4. The problem of paradoxes.

Let us regard the follow statement: “A village barber shaves all men in the village except those, who shave themselves”. The question is “Who shaves the barber? If we answer ‘the barber himself’, it contradicts to the clause ‘except those, who shave themselves’. If we say ‘somebody else’, it also contradicts, this time to ‘a barber shaves all men, except those, who shave themselves’. This is a paradox with no correct answer. Another example of similar paradoxes is “I’m telling lies”. Is it the truth (then I’m really telling lies, that means it can’t be truth) or false (then I’m not telling lies but telling truth)? The cause of this last paradox consists in turning the context of statement on the statement itself (look above the representation of the subjective and objective components of reality by Jung). That means the different types of things (the context of the statement and that, it’s directed on, in the first case; those, who shave others, and those, who don’t, in the second case) are mixed together, where the paradoxes come from.

In order to avoid paradoxes it’s necessary to divide distinctly these different types, especially ─ the context and that, it’s directed on. If we do it, we shall get the next definition of truth. “’P’ is true if and only if it’s really P”. This is the so-called semantic definition of truth, which is the specified version of the classical one. In it the context of statement and its reference domain are distinctly separated from each other.

As the means of solving the problem of truth’s criteria the coherent and pragmatist conceptions of truth can be used.

The coherent conception asserts that truth is the coherent and non-contradictory knowledge.

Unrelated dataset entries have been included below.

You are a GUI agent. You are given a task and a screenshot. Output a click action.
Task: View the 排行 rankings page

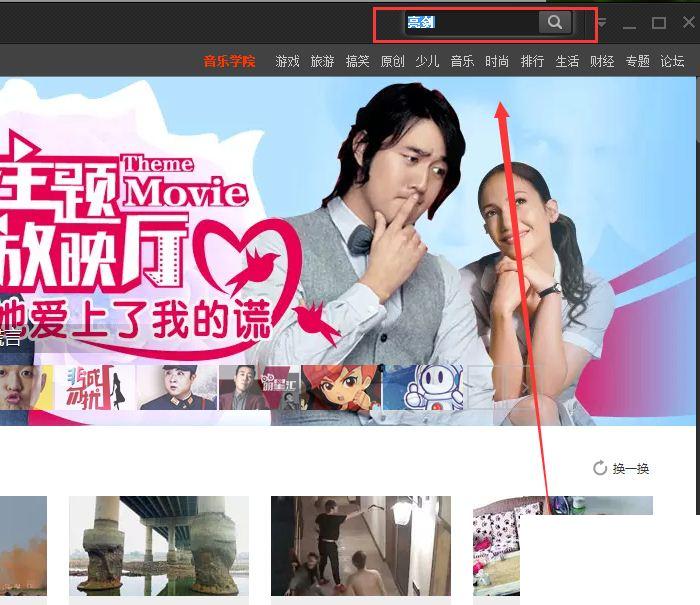point(532,61)
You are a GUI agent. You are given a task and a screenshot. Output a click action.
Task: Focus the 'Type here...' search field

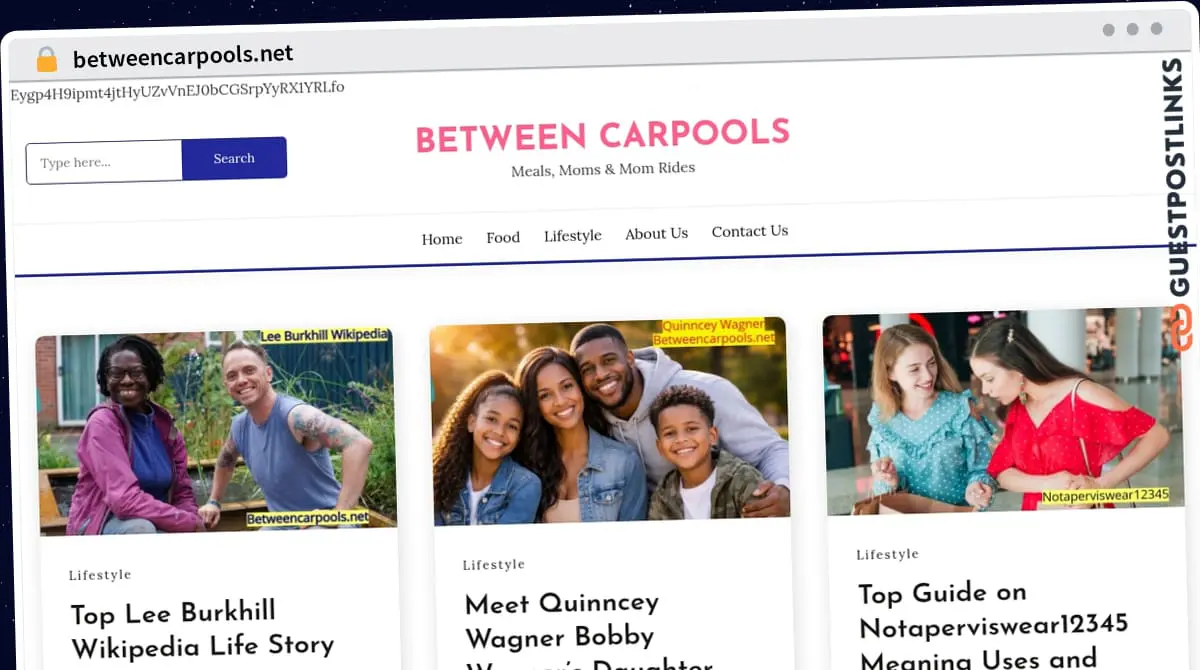pos(104,162)
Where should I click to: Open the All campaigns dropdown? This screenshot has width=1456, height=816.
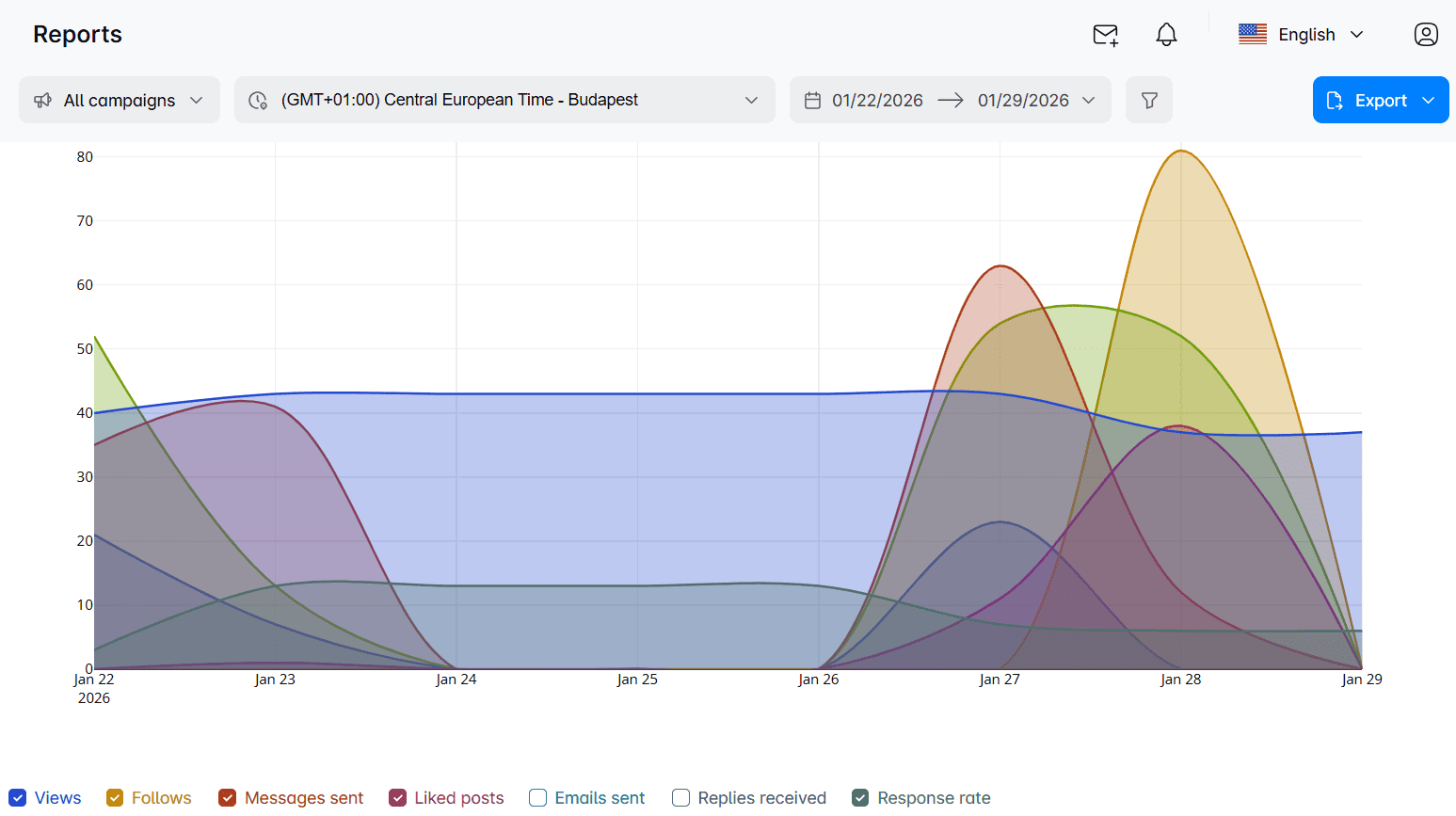(x=119, y=100)
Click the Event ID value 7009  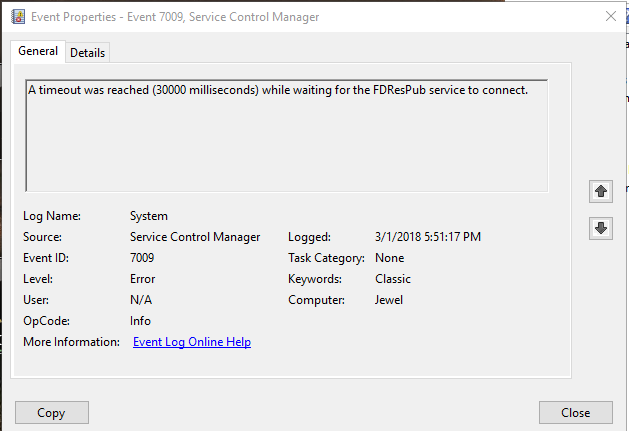point(143,258)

This conception should work especially well in mathematics and the formal sciences on the whole. As a particular criterion of verity it’s also applicable to the empirical sciences (if to introduce the knowledge of facts into the frame of the coherent system). In order to be quite coherent the system of the empirical knowledge must include absolutely all possible facts knowledge. It must also include mathematics. But what about mathematics, in 1931 K. Goedel the German mathematician proved his famous theorems asserting that the coherency of a formal system containing mathematics in can’t be proved in limits of this system. That means the abilities of the coherent conception are limited even in the frame of mathematics.